Failure to Update Care Plan for New Skin Lacerations After Transfer Incident
Penalty
Summary
The deficiency involves the facility’s failure to revise a resident’s comprehensive person-centered care plan to reflect a new skin alteration following an incident during a mechanical lift transfer. The facility’s policy, revised in 12/2016, stated that assessments of residents are ongoing and care plans are revised as information about the residents and their conditions change. Resident #28’s care plan, initiated on 03/06/25, documented diagnoses including cerebral palsy and major depressive disorder.

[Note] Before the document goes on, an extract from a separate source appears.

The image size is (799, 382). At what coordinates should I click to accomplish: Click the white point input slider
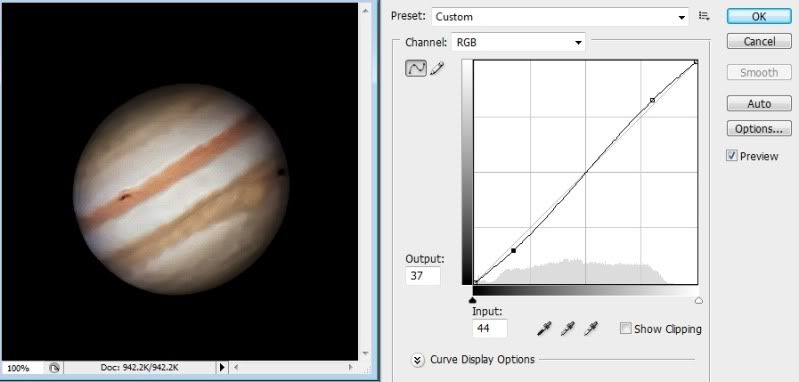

On 12/04/25 at 12:01 p.m., an incident note recorded that during a transfer using a mechanical lift, the resident stated that the chair pinched them, and upon transfer back to bed, three superficial lacerations were noted on the gluteal area. A subsequent incident note on 12/04/25 at 4:00 p.m. documented a new order to cleanse the lacerations with wound cleaner and pat dry daily and as needed until resolved. Despite these documented lacerations and treatment orders, a review of Resident #28’s care plan showed no documentation of the lacerations. On 03/26/26, the MDS coordinator stated that care plans were to be updated with falls or other changes the same day or the next day and acknowledged that the care plan should have been updated to include the lacerations but that they were not added. This lack of revision to the care plan to reflect the new skin condition constituted the cited deficiency.